:: Records for the exercise ::

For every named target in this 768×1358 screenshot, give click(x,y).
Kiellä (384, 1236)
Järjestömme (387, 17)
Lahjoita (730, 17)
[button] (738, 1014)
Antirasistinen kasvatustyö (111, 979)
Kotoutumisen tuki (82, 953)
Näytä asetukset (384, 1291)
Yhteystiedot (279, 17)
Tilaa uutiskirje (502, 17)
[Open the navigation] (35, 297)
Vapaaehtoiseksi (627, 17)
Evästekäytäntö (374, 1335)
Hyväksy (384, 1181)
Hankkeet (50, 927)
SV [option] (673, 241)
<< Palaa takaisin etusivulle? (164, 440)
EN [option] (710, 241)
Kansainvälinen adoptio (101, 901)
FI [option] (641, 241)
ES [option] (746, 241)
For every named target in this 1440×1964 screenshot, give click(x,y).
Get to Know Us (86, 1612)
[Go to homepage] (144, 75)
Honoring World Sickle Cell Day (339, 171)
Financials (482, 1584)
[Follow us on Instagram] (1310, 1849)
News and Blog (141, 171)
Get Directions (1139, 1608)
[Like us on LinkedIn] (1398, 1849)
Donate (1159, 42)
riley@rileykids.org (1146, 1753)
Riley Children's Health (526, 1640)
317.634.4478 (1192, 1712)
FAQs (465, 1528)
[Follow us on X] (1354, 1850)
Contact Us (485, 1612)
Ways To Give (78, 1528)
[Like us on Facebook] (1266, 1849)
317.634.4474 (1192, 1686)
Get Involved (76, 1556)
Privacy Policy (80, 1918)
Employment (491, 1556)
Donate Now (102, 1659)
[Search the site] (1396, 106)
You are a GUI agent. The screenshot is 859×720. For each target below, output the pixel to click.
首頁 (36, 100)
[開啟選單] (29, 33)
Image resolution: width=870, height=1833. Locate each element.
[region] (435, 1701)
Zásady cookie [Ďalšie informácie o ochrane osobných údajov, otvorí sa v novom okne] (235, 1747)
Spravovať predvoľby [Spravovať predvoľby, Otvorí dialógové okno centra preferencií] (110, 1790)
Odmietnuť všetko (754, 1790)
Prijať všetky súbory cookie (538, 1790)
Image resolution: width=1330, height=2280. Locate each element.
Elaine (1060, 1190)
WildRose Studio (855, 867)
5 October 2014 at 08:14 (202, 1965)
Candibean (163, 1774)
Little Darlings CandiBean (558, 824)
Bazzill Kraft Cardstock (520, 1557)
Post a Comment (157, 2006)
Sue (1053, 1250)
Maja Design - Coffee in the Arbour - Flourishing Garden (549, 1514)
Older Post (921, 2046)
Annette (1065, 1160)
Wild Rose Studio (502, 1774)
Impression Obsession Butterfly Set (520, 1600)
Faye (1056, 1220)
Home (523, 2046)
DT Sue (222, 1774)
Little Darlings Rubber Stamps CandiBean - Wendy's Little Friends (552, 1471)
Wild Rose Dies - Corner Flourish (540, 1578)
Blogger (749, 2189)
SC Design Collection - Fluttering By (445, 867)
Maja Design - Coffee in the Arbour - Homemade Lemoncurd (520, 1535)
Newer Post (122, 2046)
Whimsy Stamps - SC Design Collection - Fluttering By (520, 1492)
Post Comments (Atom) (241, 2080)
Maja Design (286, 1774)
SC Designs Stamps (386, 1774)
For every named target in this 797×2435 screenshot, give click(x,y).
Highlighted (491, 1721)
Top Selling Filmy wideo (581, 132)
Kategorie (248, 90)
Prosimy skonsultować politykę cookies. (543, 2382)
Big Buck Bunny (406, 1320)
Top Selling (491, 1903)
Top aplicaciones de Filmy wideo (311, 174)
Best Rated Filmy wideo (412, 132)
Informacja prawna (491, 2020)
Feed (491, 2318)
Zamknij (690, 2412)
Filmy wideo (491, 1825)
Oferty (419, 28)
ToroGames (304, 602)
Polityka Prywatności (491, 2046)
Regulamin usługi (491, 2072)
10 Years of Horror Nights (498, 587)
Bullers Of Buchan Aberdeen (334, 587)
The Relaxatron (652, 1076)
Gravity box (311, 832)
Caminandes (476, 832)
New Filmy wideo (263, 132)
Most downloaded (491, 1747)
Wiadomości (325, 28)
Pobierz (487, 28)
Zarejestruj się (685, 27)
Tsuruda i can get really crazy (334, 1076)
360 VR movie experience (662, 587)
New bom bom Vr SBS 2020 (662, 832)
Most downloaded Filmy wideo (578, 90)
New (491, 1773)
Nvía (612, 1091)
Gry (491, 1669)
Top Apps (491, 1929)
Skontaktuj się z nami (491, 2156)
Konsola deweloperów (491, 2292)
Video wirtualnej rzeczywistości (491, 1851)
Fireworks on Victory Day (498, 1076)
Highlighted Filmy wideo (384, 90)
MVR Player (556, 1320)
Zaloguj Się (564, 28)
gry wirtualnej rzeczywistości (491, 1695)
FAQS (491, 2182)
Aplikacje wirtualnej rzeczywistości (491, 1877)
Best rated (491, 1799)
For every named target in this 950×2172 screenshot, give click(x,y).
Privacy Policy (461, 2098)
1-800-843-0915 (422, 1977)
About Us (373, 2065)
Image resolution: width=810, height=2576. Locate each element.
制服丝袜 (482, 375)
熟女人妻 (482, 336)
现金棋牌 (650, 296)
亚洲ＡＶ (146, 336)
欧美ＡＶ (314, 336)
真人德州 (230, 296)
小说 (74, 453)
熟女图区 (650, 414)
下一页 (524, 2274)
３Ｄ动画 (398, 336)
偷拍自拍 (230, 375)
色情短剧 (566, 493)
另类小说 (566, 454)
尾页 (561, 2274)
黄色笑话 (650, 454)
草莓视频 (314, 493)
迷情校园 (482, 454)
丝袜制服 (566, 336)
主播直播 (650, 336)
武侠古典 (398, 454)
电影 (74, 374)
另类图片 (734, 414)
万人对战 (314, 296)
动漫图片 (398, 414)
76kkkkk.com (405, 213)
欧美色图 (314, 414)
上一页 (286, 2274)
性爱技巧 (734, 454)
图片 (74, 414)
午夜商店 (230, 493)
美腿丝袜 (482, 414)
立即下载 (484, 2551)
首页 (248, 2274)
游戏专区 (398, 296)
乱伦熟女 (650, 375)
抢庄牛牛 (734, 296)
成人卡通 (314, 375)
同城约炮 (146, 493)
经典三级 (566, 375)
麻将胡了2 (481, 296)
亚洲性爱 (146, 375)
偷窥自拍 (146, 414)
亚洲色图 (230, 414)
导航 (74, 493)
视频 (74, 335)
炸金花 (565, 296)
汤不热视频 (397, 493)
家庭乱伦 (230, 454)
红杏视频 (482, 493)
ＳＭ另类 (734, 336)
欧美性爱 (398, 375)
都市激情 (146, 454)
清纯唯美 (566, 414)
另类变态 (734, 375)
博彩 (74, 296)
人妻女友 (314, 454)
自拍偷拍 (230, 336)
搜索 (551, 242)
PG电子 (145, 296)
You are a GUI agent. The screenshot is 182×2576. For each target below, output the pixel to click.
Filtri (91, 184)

:: Task goal ::
Rewrite the lines above, changing every "screenshot" to "image" and leaving everything else as it is.

:: Correct result ::
For every named target in this 768×1358 image, give click(x,y).
Kiellä (384, 1236)
Järjestömme (387, 17)
Lahjoita (730, 17)
[button] (738, 1014)
Antirasistinen kasvatustyö (111, 979)
Kotoutumisen tuki (82, 953)
Näytä asetukset (384, 1291)
Yhteystiedot (279, 17)
Tilaa uutiskirje (502, 17)
[Open the navigation] (35, 297)
Vapaaehtoiseksi (627, 17)
Evästekäytäntö (374, 1335)
Hyväksy (384, 1181)
Hankkeet (50, 927)
SV [option] (673, 241)
<< Palaa takaisin etusivulle? (164, 440)
EN [option] (710, 241)
Kansainvälinen adoptio (101, 901)
FI [option] (641, 241)
ES [option] (746, 241)
For every named target in this 1440×1964 image, give click(x,y).
Get to Know Us (86, 1612)
[Go to homepage] (144, 75)
Honoring World Sickle Cell Day (339, 171)
Financials (482, 1584)
[Follow us on Instagram] (1310, 1849)
News and Blog (141, 171)
Get Directions (1139, 1608)
[Like us on LinkedIn] (1398, 1849)
Donate (1159, 42)
riley@rileykids.org (1146, 1753)
Riley Children's Health (526, 1640)
317.634.4478 (1192, 1712)
FAQs (465, 1528)
[Follow us on X] (1354, 1850)
Contact Us (485, 1612)
Ways To Give (78, 1528)
[Like us on Facebook] (1266, 1849)
317.634.4474 (1192, 1686)
Get Involved (76, 1556)
Privacy Policy (80, 1918)
Employment (491, 1556)
Donate Now (102, 1659)
[Search the site] (1396, 106)
You are a GUI agent. The image is 859×720. For each target below, output the pixel to click.
首頁 (36, 100)
[開啟選單] (29, 33)
Image resolution: width=870, height=1833. Locate each element.
[region] (435, 1701)
Zásady cookie [Ďalšie informácie o ochrane osobných údajov, otvorí sa v novom okne] (235, 1747)
Spravovať predvoľby [Spravovať predvoľby, Otvorí dialógové okno centra preferencií] (110, 1790)
Odmietnuť všetko (754, 1790)
Prijať všetky súbory cookie (538, 1790)
Image resolution: width=1330, height=2280. Locate each element.
Elaine (1060, 1190)
WildRose Studio (855, 867)
5 October 2014 at 08:14 (202, 1965)
Candibean (163, 1774)
Little Darlings CandiBean (558, 824)
Bazzill Kraft Cardstock (520, 1557)
Post a Comment (157, 2006)
Sue (1053, 1250)
Maja Design - Coffee in the Arbour - Flourishing Garden (549, 1514)
Older Post (921, 2046)
Annette (1065, 1160)
Wild Rose Studio (502, 1774)
Impression Obsession Butterfly Set (520, 1600)
Faye (1056, 1220)
Home (523, 2046)
DT Sue (222, 1774)
Little Darlings Rubber Stamps CandiBean - Wendy's Little Friends (552, 1471)
Wild Rose Dies - Corner Flourish (540, 1578)
Blogger (749, 2189)
SC Design Collection - Fluttering By (445, 867)
Maja Design - Coffee in the Arbour - Homemade Lemoncurd (520, 1535)
Newer Post (122, 2046)
Whimsy Stamps - SC Design Collection - Fluttering By (520, 1492)
Post Comments (Atom) (241, 2080)
Maja Design (286, 1774)
SC Designs Stamps (386, 1774)
For every named target in this 797×2435 image, give click(x,y).
Highlighted (491, 1721)
Top Selling Filmy wideo (581, 132)
Kategorie (248, 90)
Prosimy skonsultować politykę cookies. (543, 2382)
Big Buck Bunny (406, 1320)
Top Selling (491, 1903)
Top aplicaciones de Filmy wideo (311, 174)
Best Rated Filmy wideo (412, 132)
Informacja prawna (491, 2020)
Feed (491, 2318)
Zamknij (690, 2412)
Filmy wideo (491, 1825)
Oferty (419, 28)
ToroGames (304, 602)
Polityka Prywatności (491, 2046)
Regulamin usługi (491, 2072)
10 Years of Horror Nights (498, 587)
Bullers Of Buchan Aberdeen (334, 587)
The Relaxatron (652, 1076)
Gravity box (311, 832)
Caminandes (476, 832)
New Filmy wideo (263, 132)
Most downloaded (491, 1747)
Wiadomości (325, 28)
Pobierz (487, 28)
Zarejestruj się (685, 27)
Tsuruda i can get really crazy (334, 1076)
360 VR movie experience (662, 587)
New bom bom Vr SBS 2020 (662, 832)
Most downloaded Filmy wideo (578, 90)
New (491, 1773)
Nvía (612, 1091)
Gry (491, 1669)
Top Apps (491, 1929)
Skontaktuj się z nami (491, 2156)
Konsola deweloperów (491, 2292)
Video wirtualnej rzeczywistości (491, 1851)
Fireworks on Victory Day (498, 1076)
Highlighted Filmy wideo (384, 90)
MVR Player (556, 1320)
Zaloguj Się (564, 28)
gry wirtualnej rzeczywistości (491, 1695)
FAQS (491, 2182)
Aplikacje wirtualnej rzeczywistości (491, 1877)
Best rated (491, 1799)
For every named target in this 950×2172 image, give click(x,y).
Privacy Policy (461, 2098)
1-800-843-0915 (422, 1977)
About Us (373, 2065)
Image resolution: width=810, height=2576. Locate each element.
制服丝袜 (482, 375)
熟女人妻 (482, 336)
现金棋牌 (650, 296)
亚洲ＡＶ (146, 336)
欧美ＡＶ (314, 336)
真人德州 (230, 296)
小说 (74, 453)
熟女图区 (650, 414)
下一页 (524, 2274)
３Ｄ动画 (398, 336)
偷拍自拍 (230, 375)
色情短剧 (566, 493)
另类小说 (566, 454)
尾页 (561, 2274)
黄色笑话 (650, 454)
草莓视频 (314, 493)
迷情校园 (482, 454)
丝袜制服 (566, 336)
主播直播 (650, 336)
武侠古典 (398, 454)
电影 (74, 374)
另类图片 (734, 414)
万人对战 (314, 296)
动漫图片 (398, 414)
76kkkkk.com (405, 213)
欧美色图 (314, 414)
上一页 (286, 2274)
性爱技巧 (734, 454)
图片 (74, 414)
午夜商店 (230, 493)
美腿丝袜 (482, 414)
立即下载 (484, 2551)
首页 (248, 2274)
游戏专区 (398, 296)
乱伦熟女 (650, 375)
抢庄牛牛 (734, 296)
成人卡通 (314, 375)
同城约炮 (146, 493)
经典三级 (566, 375)
麻将胡了2 (481, 296)
亚洲性爱 (146, 375)
偷窥自拍 (146, 414)
亚洲色图 (230, 414)
导航 (74, 493)
视频 (74, 335)
炸金花 (565, 296)
汤不热视频 (397, 493)
家庭乱伦 (230, 454)
红杏视频 (482, 493)
ＳＭ另类 (734, 336)
欧美性爱 (398, 375)
都市激情 (146, 454)
清纯唯美 (566, 414)
另类变态 (734, 375)
博彩 (74, 296)
人妻女友 (314, 454)
自拍偷拍 (230, 336)
搜索 (551, 242)
PG电子 (145, 296)
You are a GUI agent. The image is 182×2576. For each target below, output the pixel to click.
Filtri (91, 184)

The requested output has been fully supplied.